Name change for Pretoria going nowhere
Minister of Sports, Arts and Culture, Gayton McKenzie, has confirmed that the process of changing Pretoria’s name to Tshwane has fallen into limbo.
Responding to a parliamentary question from the EFF’s Thapelo Mogale, the minister said the process to change the name of South Africa’s capital commenced in 2005, but it was never finalised.
The South African Geographical Names Council (SAGNC) recommended the proposed name change at its meeting of 25 May 2005.
However, the minister at the time, Pallo Jordan, did not take a final decision on the matter.
This changed in 2009, when the new minister, Lulama Xingwana, approved the name change in November that year.
During this period, McKenzie said that various objections were received from different stakeholders and political parties.
These objections raised concerns about inadequate consultation, cost implications, and potential confusion arising from a local authority and a geographical feature—a city—sharing the same name.
Pretoria is the administrative capital of South Africa, founded in 1855 by Marthinus Pretorius, a leader of the Voortrekkers, who named it after his father, Andries Pretorius.
Tshwane is the indigenous African name for the area, used by early inhabitants who lived near the Tshwane River under the leadership of Chief Tshwane.
The City of Tshwane Metropolitan Municipality was established on 5 December 2000, five years before the name change for Pretoria was proposed. Pretoria is the name of the city within the Metropolitan Municipality.
Despite the objections, McKenzie noted that the name change was briefly published in 2010, but this was subsequently withdrawn at the instruction of the minister to enable further consultations.
Where the name change process is currently sitting
In 2012, when the current deputy president, Paul Mashatile, was Minister of Arts and Culture, the matter was again brought up.
“Given the significant time lapse since the original application between 2005 and 2012, and changes in municipal administrations, the minister referred the matter back to the City of Tshwane Metropolitan Municipality,” McKenzie said.
This was for the city to conduct a new round of public consultations and obtain a fresh public mandate before resubmitting the application to the SAGNC.
“Since that referral, the Department has not received a resubmitted application from the City of Tshwane Metropolitan Municipality. Accordingly, the process has not been concluded, and no current process is underway,” he said.
There was a brief period in 2016—a local election year like 2026—when then-mayor and current minister of electricity Kgosientso Ramokgopa had committed to changing the city’s name, but these promises never went anywhere.
At the time, Ramokgopa said that the name change was necessary to “ensure social cohesion”, positing that the “majority” of people in the city wanted the name changed.
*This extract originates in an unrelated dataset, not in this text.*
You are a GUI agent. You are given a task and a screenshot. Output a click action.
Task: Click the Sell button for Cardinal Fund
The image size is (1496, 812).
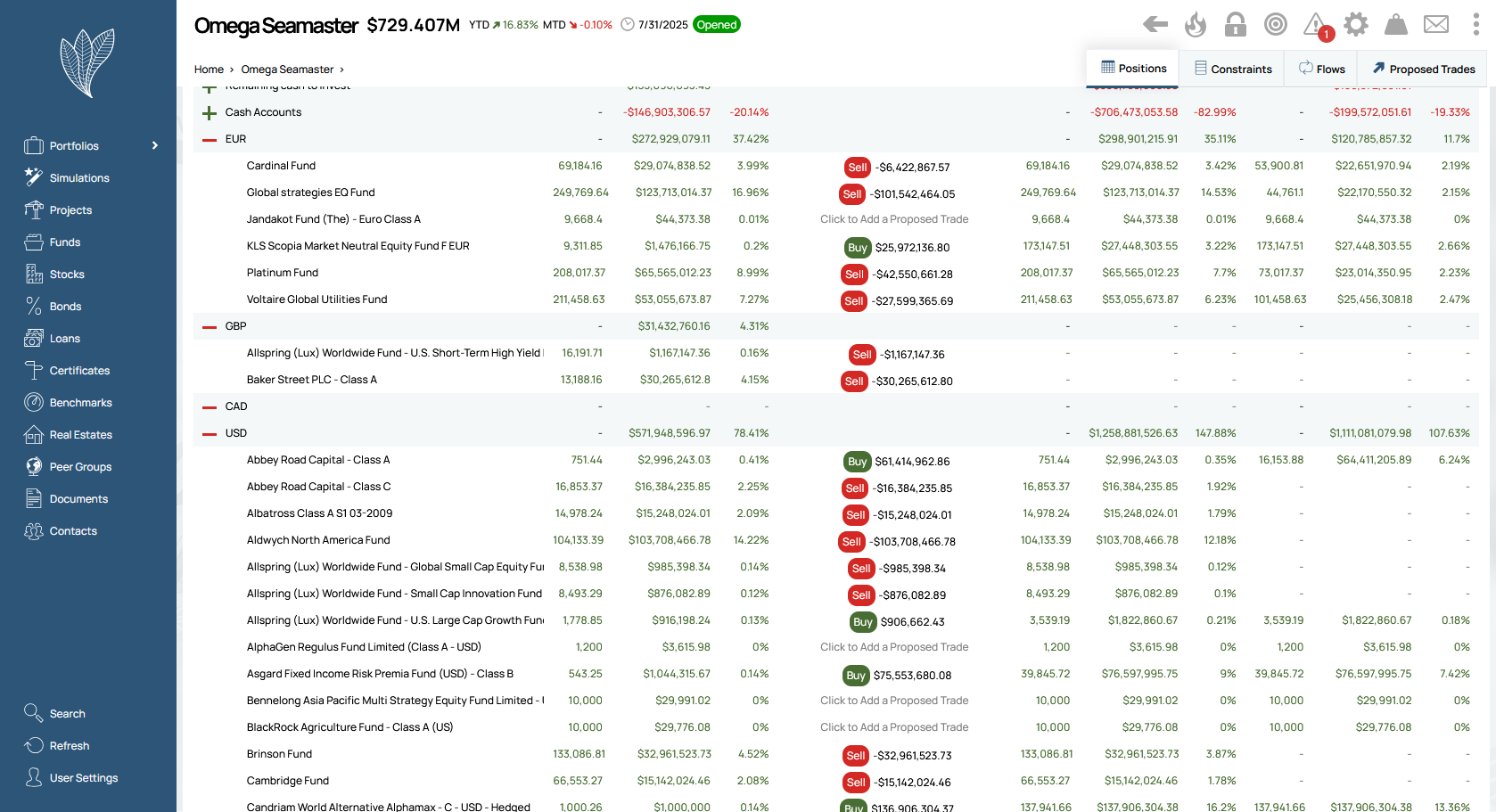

Incidentally, that was the same year that the ANC lost control of the metro, with the city moving to a new minority-led administration under the Democratic Alliance.
No political party has managed to gain an outright majority mandate in the metro since, with various coalition governments taking control of the city over the past decade.
Talk of changing the city’s name has since fallen far down the list of topics the city is addressing, with deep financial issues and crumbling infrastructure top of mind for most residents.
Despite Pretoria’s name change being unlikely, changes to other major city names in South Africa have been pushed through without much hassle (though not without pushback).
Some notable changes include Port Elizabeth being renamed Gqeberha in 2021, Ladysmith becoming uMnambithi in 2024, and, most recently, East London officially being renamed KuGompo City in February 2026.